So... Where are these jobs? I have basic fluency and I'll take anything.
I had 2 interviews for jobs that happened to use rust, but they were cut off early from hiring someone farther in the process.
I've talked to AI hardware companies using rust for firmware. A couple other companies needing firmware that decided to use rust. Another three companies doing firmware infrastructure in rust. One company doing wide area SDN services. Two database companies. Every single crypto/web3/defi company. Two groups doing datalog-esque work. Two cloud AI infrastructure companies.
1Password recently had job openings for Rust positions for interns. Wouldn't call them desperate.
Are posts not mentioning any languages? Are posts dwindling, which means Rust is actually going through the roof? Is some other language the one with rising demand?

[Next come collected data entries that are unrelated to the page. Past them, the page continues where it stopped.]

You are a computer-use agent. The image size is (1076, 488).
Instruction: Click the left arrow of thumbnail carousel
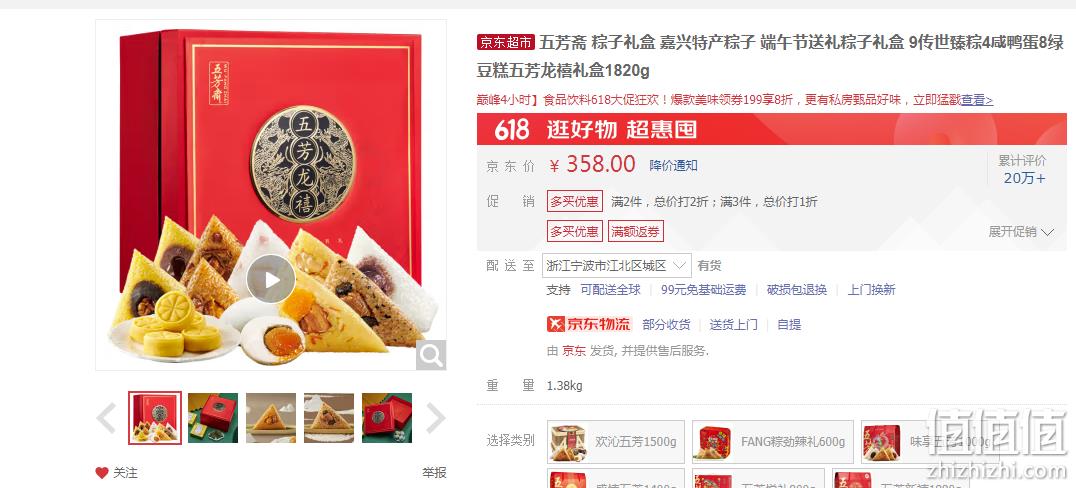[x=106, y=418]
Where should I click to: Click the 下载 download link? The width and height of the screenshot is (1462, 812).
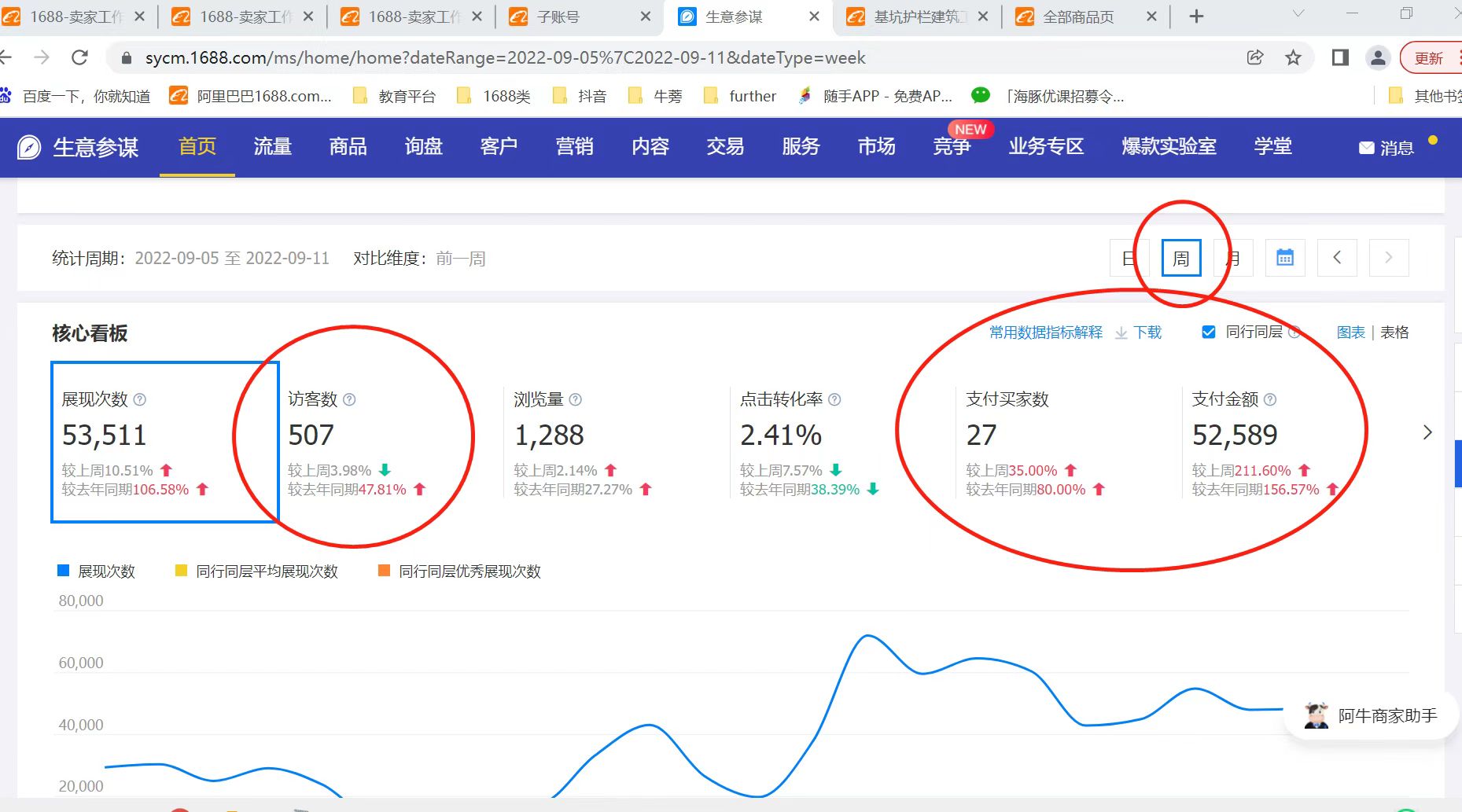(1147, 333)
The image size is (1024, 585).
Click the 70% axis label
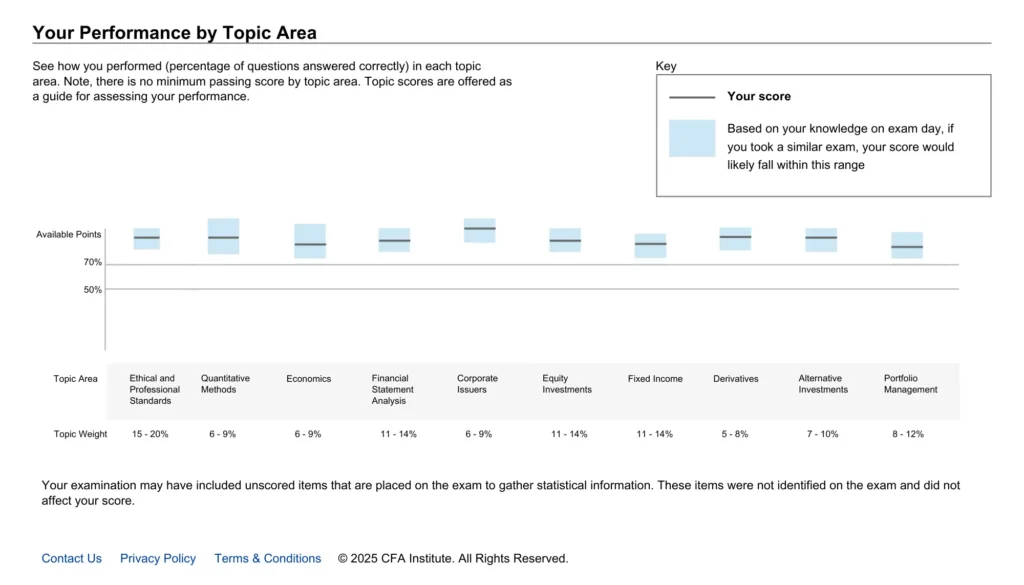(x=93, y=262)
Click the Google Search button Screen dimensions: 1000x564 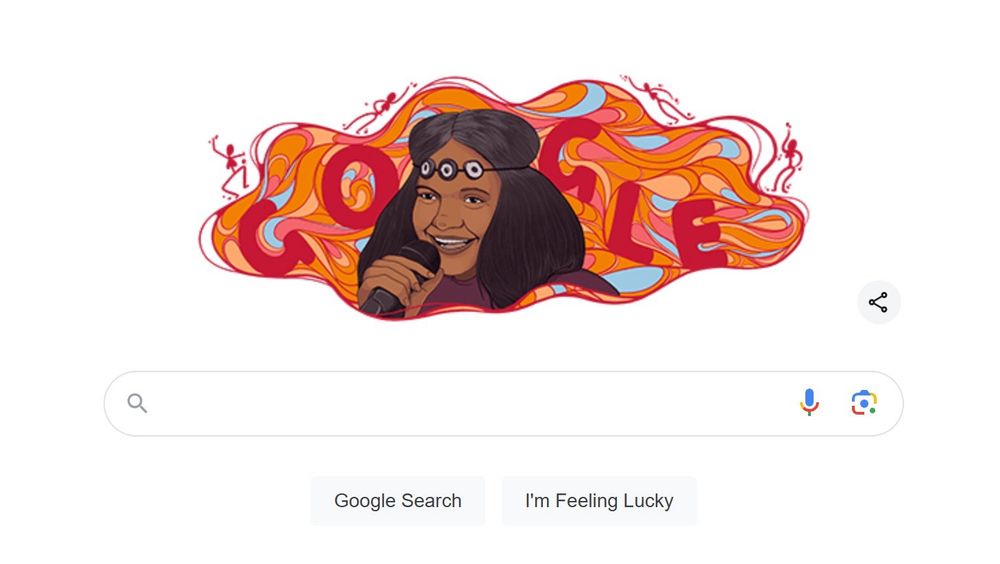pos(398,501)
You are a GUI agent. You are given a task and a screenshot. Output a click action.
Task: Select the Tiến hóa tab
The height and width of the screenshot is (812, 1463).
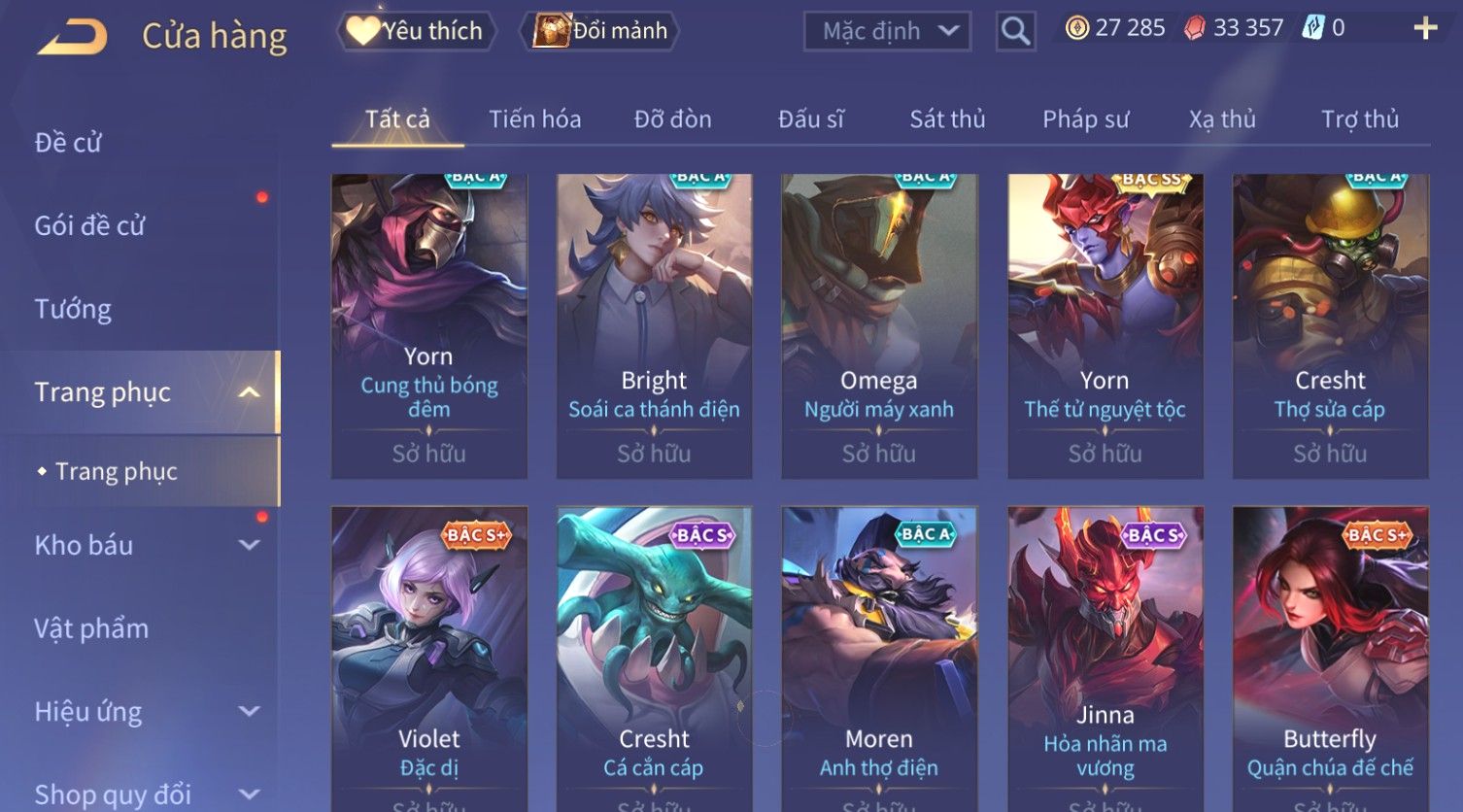coord(534,119)
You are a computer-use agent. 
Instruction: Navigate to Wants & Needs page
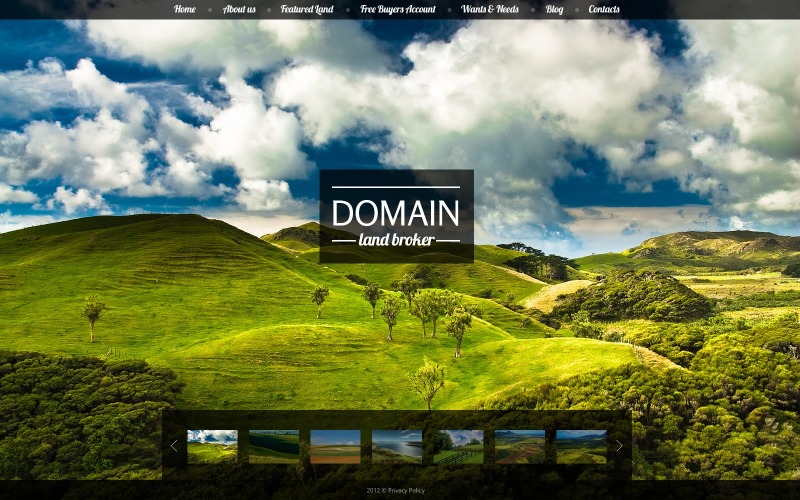point(490,10)
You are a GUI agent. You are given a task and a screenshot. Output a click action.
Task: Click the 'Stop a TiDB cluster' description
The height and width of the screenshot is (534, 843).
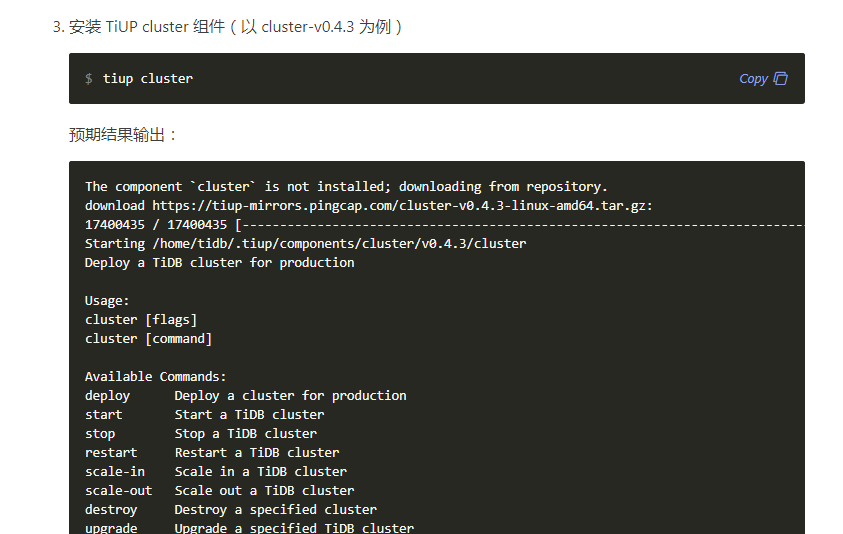[245, 433]
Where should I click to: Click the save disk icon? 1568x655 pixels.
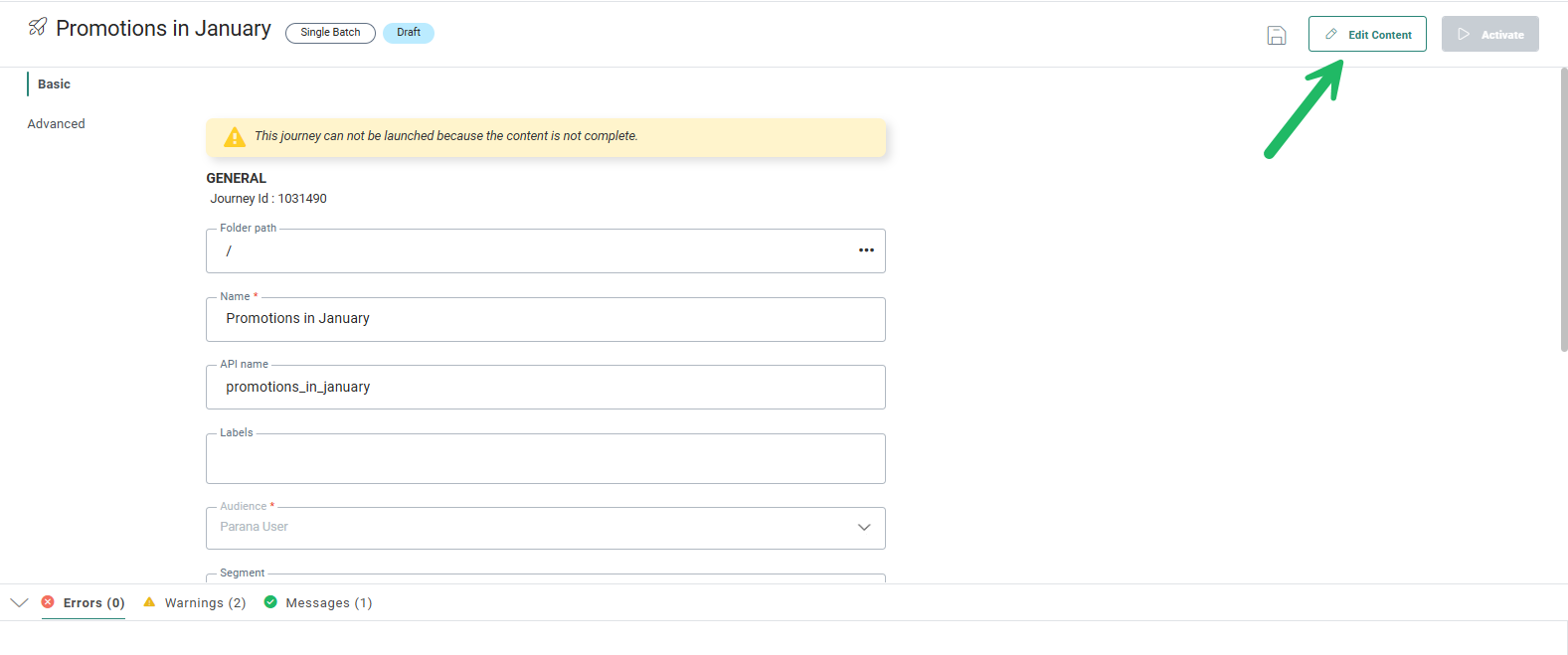coord(1277,36)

Needs some kind of baseline ...
Yes, since everything is declining, I'm left assuming that this is just an absolute count not normalized for the total number of postings. And we're seeing the total number declining.
Maybe there's another language people are mentioning that isn't Rust, C++, or Python?
Me, on seeing the post: "I'm learning go. Oh my god am I making a mistake? Oh no. Oh no. Oh no."
Unless you're trying to work for a very specific Google team, probably. Not that I subscribe to the idea that engineers can't learn the tools on the job as long as they have fundamentals, but this market is so rough as is.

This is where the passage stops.